* **PROBLEMS AND TASKS**
1 > According to the Marseille match report, how many league goals has Andre-Pierre Gignac scored this season?
2 > Rewrite the paragraph of the Marseille match report that begins "But 35-year-old midfielder Nicolas Seube" as a short list of its main facts.
3 > Reproduce the Marseille match report word for word from "Andre Ayew. (Claude" to "champion Paris Saint-Germain.".

* **TEXT UNDER STUDY**
Marseille title hopes take hit with Caen loss

Andre Ayew. (Claude Paris/AP)

PARIS — Marseille’s title hopes took a significant blow after coach Marcelo Bielsa’s team threw away a 2-0 lead in a 3-2 home loss to Caen on Friday.

The defeat means that third-placed Marseille stays on 50 points, four adrift of league leaders Lyon and two behind defending champion Paris Saint-Germain.

Marseille seemed set for a confidence-boosting win after Ghana winger Andre Ayew put the home side ahead shortly before the interval and top scorer Andre-Pierre Gignac pounced for his 15th league goal of the season in the 63rd minute.

But 35-year-old midfielder Nicolas Seube pulled a goal back four minutes later, striker Emiliano Sala levelled in the 70th with his fifth league goal in six games, and midfielder Nicolas Benezet sealed the win in the 87th.

"This match was totally within our reach," Bielsa said. "But after we scored our second goal, they had three attacks and scored three times. From that point onward we didn’t attack well or defend well."

* **SOURCE INFORMATION**
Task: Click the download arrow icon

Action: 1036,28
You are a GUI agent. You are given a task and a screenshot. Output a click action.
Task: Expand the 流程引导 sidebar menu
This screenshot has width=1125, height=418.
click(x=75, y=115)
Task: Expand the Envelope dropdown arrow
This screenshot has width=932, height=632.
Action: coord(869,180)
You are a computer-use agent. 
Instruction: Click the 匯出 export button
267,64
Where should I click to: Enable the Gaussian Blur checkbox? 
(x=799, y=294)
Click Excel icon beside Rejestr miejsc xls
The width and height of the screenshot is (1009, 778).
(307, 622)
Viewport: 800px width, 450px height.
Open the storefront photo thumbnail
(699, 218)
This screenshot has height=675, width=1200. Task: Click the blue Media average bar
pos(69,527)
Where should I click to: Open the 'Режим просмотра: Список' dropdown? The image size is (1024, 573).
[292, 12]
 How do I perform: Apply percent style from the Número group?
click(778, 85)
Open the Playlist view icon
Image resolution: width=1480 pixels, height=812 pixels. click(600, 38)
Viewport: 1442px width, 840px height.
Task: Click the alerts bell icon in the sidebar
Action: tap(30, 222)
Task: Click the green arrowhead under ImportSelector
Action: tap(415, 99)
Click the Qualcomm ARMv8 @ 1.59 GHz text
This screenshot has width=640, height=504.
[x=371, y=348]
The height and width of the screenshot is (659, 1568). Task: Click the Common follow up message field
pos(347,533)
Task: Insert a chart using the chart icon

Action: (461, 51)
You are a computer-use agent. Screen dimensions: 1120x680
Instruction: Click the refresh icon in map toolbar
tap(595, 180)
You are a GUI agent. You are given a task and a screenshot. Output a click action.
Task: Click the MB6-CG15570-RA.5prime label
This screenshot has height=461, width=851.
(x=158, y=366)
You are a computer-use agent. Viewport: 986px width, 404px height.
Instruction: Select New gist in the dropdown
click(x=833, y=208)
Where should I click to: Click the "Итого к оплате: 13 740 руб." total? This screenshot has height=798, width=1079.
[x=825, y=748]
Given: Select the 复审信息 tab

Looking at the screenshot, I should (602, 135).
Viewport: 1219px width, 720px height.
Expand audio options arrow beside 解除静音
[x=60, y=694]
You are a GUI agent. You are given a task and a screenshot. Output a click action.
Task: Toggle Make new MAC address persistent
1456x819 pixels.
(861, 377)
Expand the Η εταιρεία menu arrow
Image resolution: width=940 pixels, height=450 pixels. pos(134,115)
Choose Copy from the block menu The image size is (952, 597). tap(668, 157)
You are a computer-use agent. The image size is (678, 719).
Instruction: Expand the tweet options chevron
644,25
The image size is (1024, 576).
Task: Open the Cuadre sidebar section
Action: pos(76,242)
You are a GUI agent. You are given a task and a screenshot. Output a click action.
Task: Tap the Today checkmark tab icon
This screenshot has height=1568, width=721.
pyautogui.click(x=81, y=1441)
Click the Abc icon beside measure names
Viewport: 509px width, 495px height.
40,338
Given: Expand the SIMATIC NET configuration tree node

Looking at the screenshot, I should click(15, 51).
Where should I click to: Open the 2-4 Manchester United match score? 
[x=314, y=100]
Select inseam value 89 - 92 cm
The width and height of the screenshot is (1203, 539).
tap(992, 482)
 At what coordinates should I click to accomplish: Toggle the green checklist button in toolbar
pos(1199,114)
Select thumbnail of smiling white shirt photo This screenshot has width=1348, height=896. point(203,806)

* **ANSWERS**
1 > 15

2 >
- Nicolas Seube, a 35-year-old midfielder, pulled a goal back four minutes later.
- Striker Emiliano Sala leveled in the 70th minute, his fifth league goal in six games.
- Midfielder Nicolas Benezet sealed the win in the 87th minute.

3 >
Andre Ayew. (Claude Paris/AP)

PARIS — Marseille’s title hopes took a significant blow after coach Marcelo Bielsa’s team threw away a 2-0 lead in a 3-2 home loss to Caen on Friday.

The defeat means that third-placed Marseille stays on 50 points, four adrift of league leaders Lyon and two behind defending champion Paris Saint-Germain.